Thanks for the suggestion. I tested the changes, and here's what I found:

    Commenting out the entire pcie_capability_set_word call: Passthrough works.
    Enabling only PCI_EXP_LNKCTL_LABIE: Passthrough works.
    Enabling only PCI_EXP_LNKCTL_LBMIE: Passthrough does not work.

It seems that LBMIE is the problematic bit. Let me know if you'd like me to run any further tests.

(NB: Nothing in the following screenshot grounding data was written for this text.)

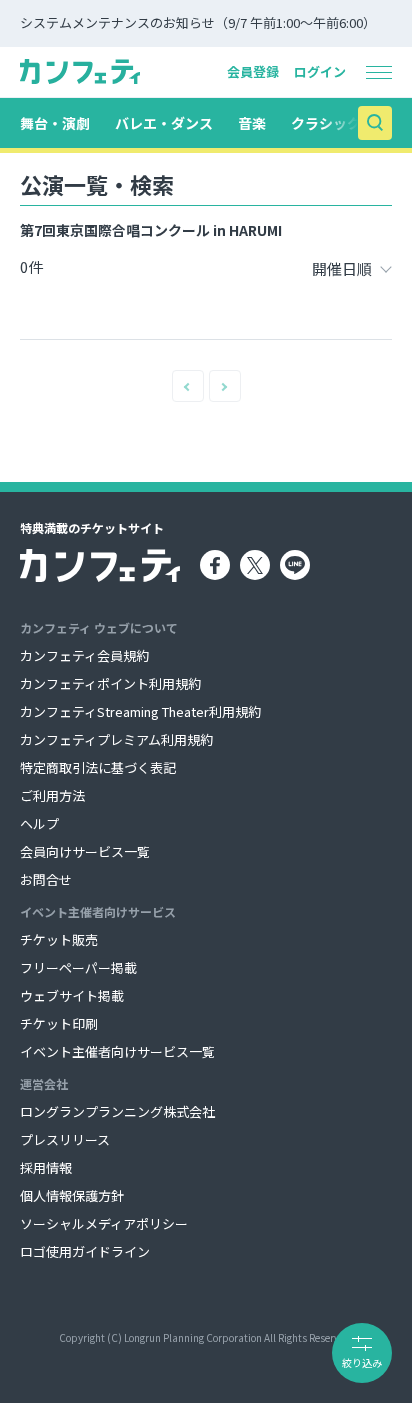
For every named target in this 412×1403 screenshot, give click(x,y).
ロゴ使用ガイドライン (85, 1251)
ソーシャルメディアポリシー (104, 1223)
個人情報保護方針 (72, 1195)
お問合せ (46, 879)
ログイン (320, 71)
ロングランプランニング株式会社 (117, 1111)
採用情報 (46, 1167)
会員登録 (253, 71)
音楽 (252, 123)
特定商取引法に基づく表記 (98, 767)
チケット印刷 (59, 1023)
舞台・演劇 (55, 123)
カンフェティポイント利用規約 (110, 683)
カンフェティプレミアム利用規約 (116, 739)
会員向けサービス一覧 (85, 851)
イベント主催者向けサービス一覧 (117, 1051)
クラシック (326, 123)
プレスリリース (65, 1139)
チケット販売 (59, 939)
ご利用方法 (52, 795)
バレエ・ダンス (164, 123)
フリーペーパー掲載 (78, 967)
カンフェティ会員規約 (84, 655)
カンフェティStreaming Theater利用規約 (140, 711)
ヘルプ (39, 823)
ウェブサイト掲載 (72, 995)
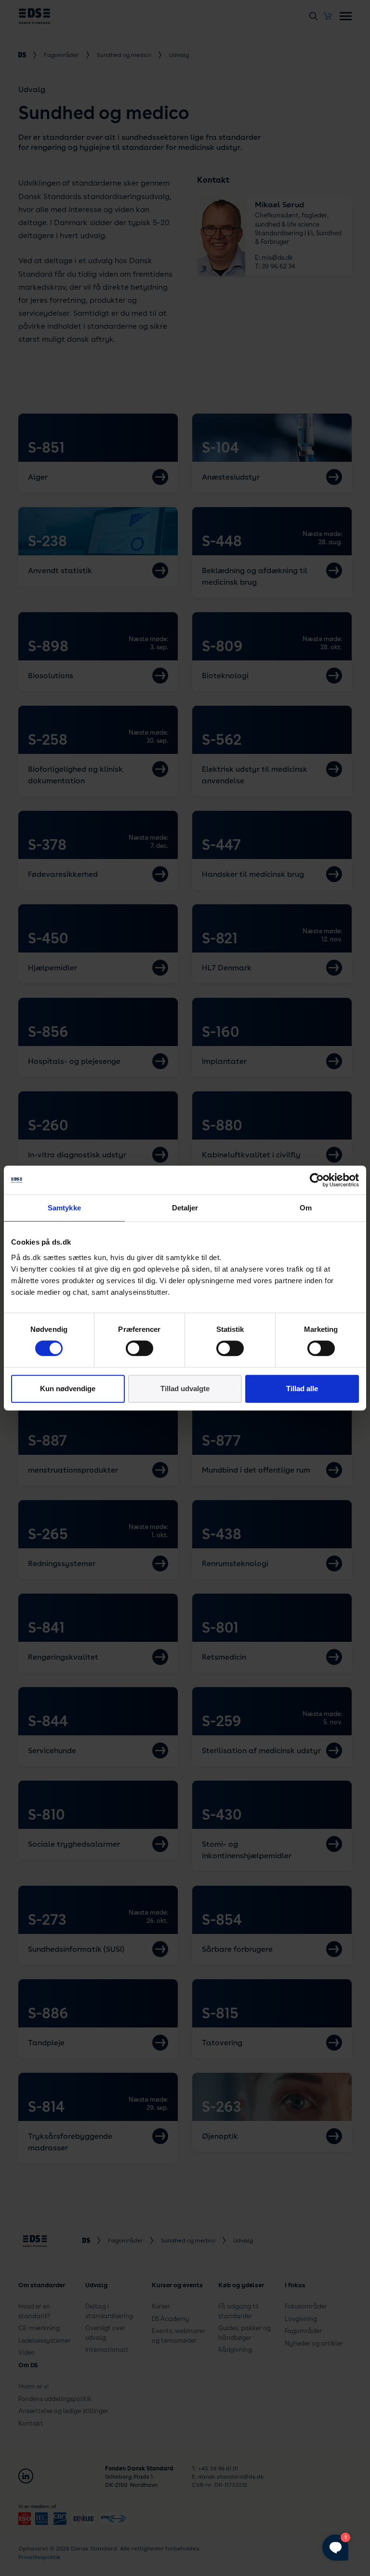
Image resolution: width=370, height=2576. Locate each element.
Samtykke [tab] (64, 1208)
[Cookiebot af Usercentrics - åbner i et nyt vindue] (317, 1180)
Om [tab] (306, 1208)
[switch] (139, 1348)
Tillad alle (302, 1388)
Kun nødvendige (67, 1388)
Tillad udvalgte (185, 1388)
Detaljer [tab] (185, 1208)
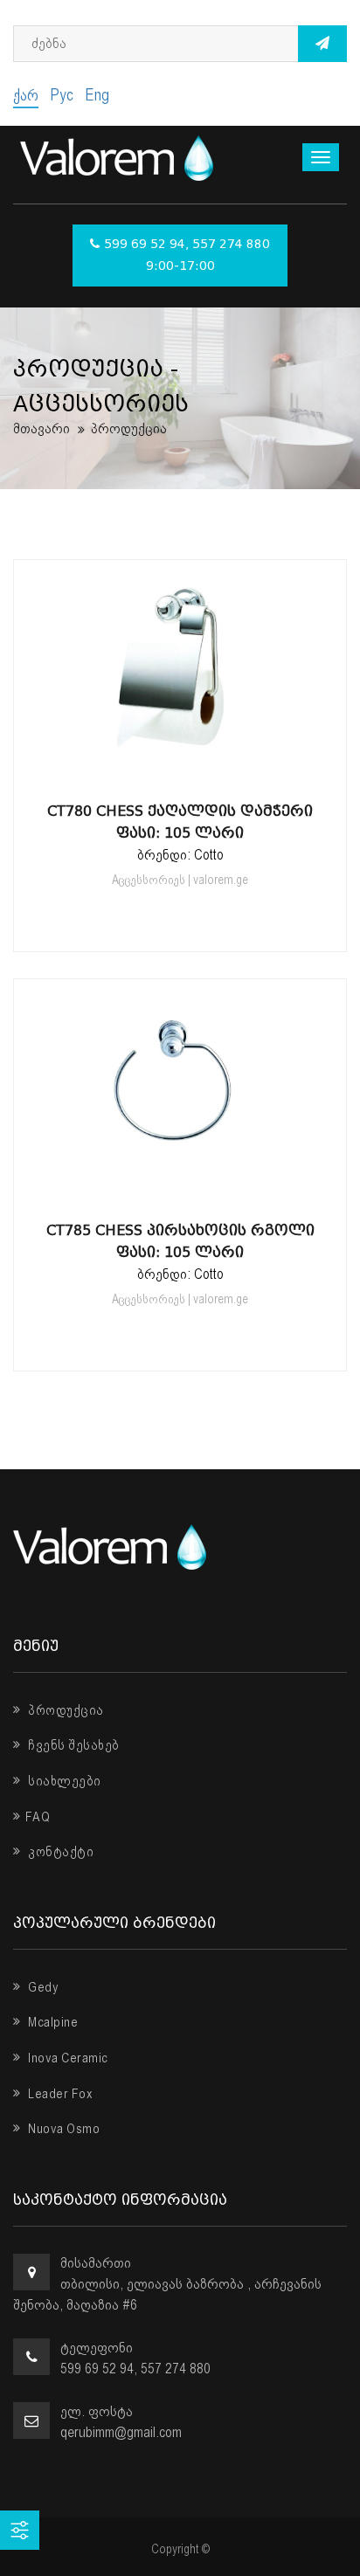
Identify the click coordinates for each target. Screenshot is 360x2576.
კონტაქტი (59, 1852)
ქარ (25, 95)
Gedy (42, 1987)
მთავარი (41, 428)
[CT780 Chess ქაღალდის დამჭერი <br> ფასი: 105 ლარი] (180, 769)
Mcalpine (51, 2022)
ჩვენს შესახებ (72, 1745)
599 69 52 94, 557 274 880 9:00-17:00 (187, 255)
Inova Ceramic (66, 2058)
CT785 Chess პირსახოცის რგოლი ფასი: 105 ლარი (180, 1241)
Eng (97, 95)
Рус (61, 95)
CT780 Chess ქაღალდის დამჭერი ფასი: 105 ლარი (180, 822)
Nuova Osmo (62, 2129)
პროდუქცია (64, 1710)
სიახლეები (63, 1781)
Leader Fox (59, 2094)
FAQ (37, 1817)
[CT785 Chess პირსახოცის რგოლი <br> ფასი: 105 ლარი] (180, 1188)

I've also attached the lspci outputs, in case, it is useful
Comment 39 Joel Mathew Thomas 2025-02-13 15:08:13 UTC
Created attachment 307640 [details]
lspci_before_vm_boot_6.14.0-rc2-00034-gfebbc555cf0f-dirty_pcie_capability_set_word_commented_out
Comment 40 Joel Mathew Thomas 2025-02-13 15:08:41 UTC
Created attachment 307641 [details]
lspci_after_vm_boot_6.14.0-rc2-00034-gfebbc555cf0f-dirty_pcie_capability_set_word_commented_out
Comment 41 Joel Mathew Thomas 2025-02-13 15:09:25 UTC
Created attachment 307642 [details]
lspci_before_vm_boot_6.14.0-rc2-00034-gfebbc555cf0f-dirty_pcie_capability_set_word_LABIE
Comment 42 Joel Mathew Thomas 2025-02-13 15:10:20 UTC
Created attachment 307643 [details]
lspci_after_vm_boot_6.14.0-rc2-00034-gfebbc555cf0f-dirty_pcie_capability_set_word_LABIE
Comment 43 Joel Mathew Thomas 2025-02-13 15:11:45 UTC
Created attachment 307644 [details]
lspci_before_vm_boot_6.14.0-rc2-00034-gfebbc555cf0f-dirty_pcie_capability_set_word_LBMIE
Comment 44 Joel Mathew Thomas 2025-02-13 15:12:07 UTC
Created attachment 307645 [details]
lspci_after_vm_boot_6.14.0-rc2-00034-gfebbc555cf0f-dirty_pcie_capability_set_word_LBMIE
Comment 45 Ilpo Järvinen 2025-02-14 12:44:13 UTC
There's one additional thing that might be worth a try. I noticed that the Link Speed gets downgraded to 2.5GT/s whenever set_word is there, and there's a series that should fix the Link Speed degradation:

https://lore.kernel.org/linux-pci/20250123055155.22648-1-sjiwei@163.com/

While I'm not entirely convinced it resolves the issue, the variations in Link Speed between the most recent logs may mean it could have a role here that is directly related to whether LBMIE is set or not. The interrupt handler in bwctrl increases lbms_count but might not do that in early phases if only LABIE or no set_word is present, which in turn impacts what the Target Speed quirk ends up doing (which relates to the fixes in that series).
Comment 46 Joel Mathew Thomas 2025-02-14 19:09:21 UTC
(In reply to Ilpo Järvinen from comment #45)
> There's one additional thing that might be worth a try. I noticed that the
> Link Speed gets downgraded to 2.5GT/s whenever set_word is there, and
> there's a series that should fix the Link Speed degradation:
> 
> https://lore.kernel.org/linux-pci/20250123055155.22648-1-sjiwei@163.com/
> 
> While I'm not entirely convinced it resolves the issue, the variations in
> Link Speed between the most recent logs may mean it could have a role here
> that is directly related to whether LBMIE is set or not. The interrupt
> handler in bwctrl increases lbms_count but might not do that in early phases
> if only LABIE or no set_word is present, which in turn impacts what the
> Target Speed quirk ends up doing (which relates to the fixes in that series).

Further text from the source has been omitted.